Artur Barciś sięga po kolejną sztukę Laurenta Baffie i ponownie zaprasza do gabinetu lekarskiego. Wieczór w centrum opieki zdrowotnej Fuksmed pokazuje, że trafnej diagnozy na próżno szukać u lekarzy, pacjent z objawami nie zawsze jest chory, małżeństwo i wierność niekoniecznie idą w parze, oraz że widzowie mają pewne obowiązki, a aktorzy prawo do pomyłek i powtórek za przyzwoleniem reżysera.
Wieczór w klinice
Scenografia Wojciecha Stefaniaka nie pozostawia wątpliwości – przed oczami mamy klinikę. Z informacji wyświetlanych na monitorze telewizora wynika, że Fuksmed oferuje konsultacje psychiatry, neurologa, pediatry, krótko mówiąc, jesteśmy w dobrych rękach. I w zasadzie do scenografii ogranicza się realistyczna strona spektaklu. Od pierwszych chwil, gdy na scenę wchodzi psychiatra w przyciasnej kamizelce, kolorowej koszuli, spodniach w kratkę, żółtych skarpetkach i mokasynach, których nie powstydziłby się klaun (kostiumy: Zuzanna Markiewicz), wiadomo, że „Bez hamulców” to komedia, która ma śmieszyć także poprzez przesadę.
Tymczasem do gabinetu zgłasza się pacjent Filip Morris (Piotr Szwedes), z konkretnym problemem – mówi wszystko prosto z mostu, dezorganizując swoje życie i niszcząc relacje. Fuksmed rozwija przed Morrisem wachlarz oferowanych przez klinikę konsultacji – zaczynając od psychiatry, przez neurologa, chirurga plastyka, chiropraktyka, pediatrę i na specjaliście od akupunktury kończąc (w tych rolach kolejno widzimy Jacka Kopczyńskiego, Katarzynę Ankudowicz, Pawła Ciołkosza, Joannę Kurowską, Karolinę Sawkę i Hiroaki Murakami). O trafną diagnozę trudno, choć w sumie i o to chodzi, bo grunt to zarobić na pacjencie, a im szersza diagnostyka i liczniejsze konsultacje, tym dla kliniki korzystniej. Rzecz w tym, że przy okazji pochylania się nad stanem zdrowia pacjenta, dochodzi do postawienia trafnej diagnozy wzajemnych relacji personelu medycznego kliniki. I to dopiero wpływa negatywnie na dobrostan lekarzy!

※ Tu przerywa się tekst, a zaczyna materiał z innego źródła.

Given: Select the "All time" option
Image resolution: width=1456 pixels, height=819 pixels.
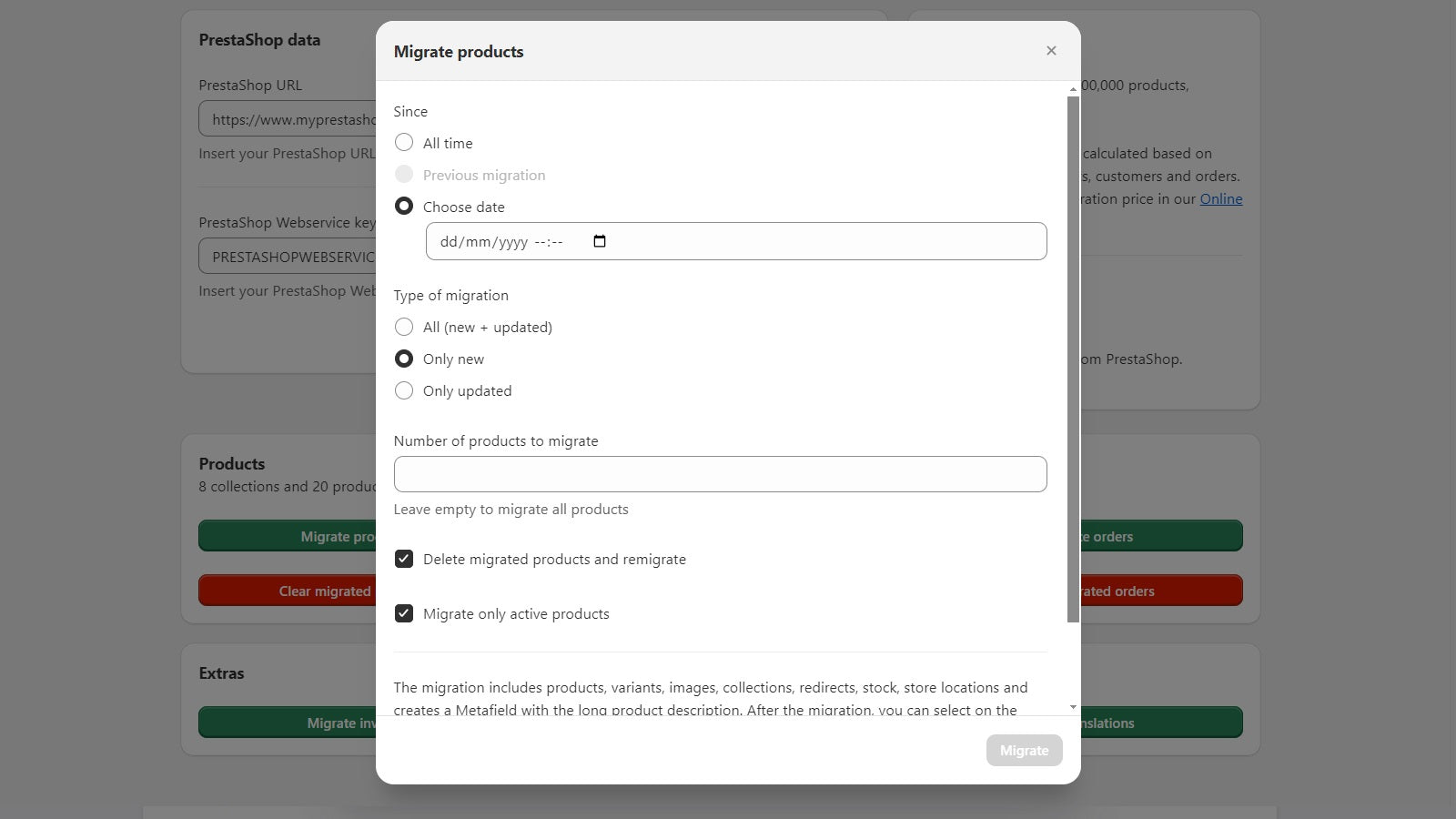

Zalecenia są więc takie, że najwygodniej żyć w komfortowym dla ogółu kłamstwie, bo funkcjonujemy poprawnie, gdy przecedzamy słowa przez gęsto utkany filtr, zaś robi się naprawdę źle, gdy mówimy prawdę.
Teatr to zabawa, teatr to jest jedna gra
Artur Barciś nie ukrywa, że spektakl „Bez hamulców” został pomyślany jako zabawa teatrem. Przerysowane kostiumy, mimika i gesty dają obraz gry pół żartem, pół serio. Powtórki i pomyłki są wplecione w akcję i czasem nie wiadomo, czy stanowią zaplanowany zabieg, czy może jednak mamy do czynienia z przejęzyczeniem lub spontaniczną grą.
Publiczność zostaje włączona do spektaklu poprzez sterowanie aplauzem przez aktorów i głos z offu. Ta interakcja z widzami nadaje spektaklowi nieco kabaretowy efekt, co czyni „Bez hamulców” inscenizacją zdecydowanie inną niż „Nerwica natręctw” – również w reżyserii Artura Barcisia (wcześniejsza sztuka Laurenta Baffie), której fabuła także nakreślona jest wokół relacji psychiatra – pacjent. „Nerwica natręctw” to jednak komedia zagrana w realistycznej konwencji, gdzie aktorzy wchodzą w kreowane postacie i tworzą przed publicznością opowieść. Bliższa mi jest taka właśnie forma, o ile świadomie nie wybieram się na kabaret. Przyznam jednak, że opracowanie sceniczne podobnego tematu w całkiem odmiennej konwencji, daje efekt kreatywnego i świeżego spojrzenia, dalekiego od powielania zrealizowanego wcześniej z powodzeniem spektaklu. I brawa za to.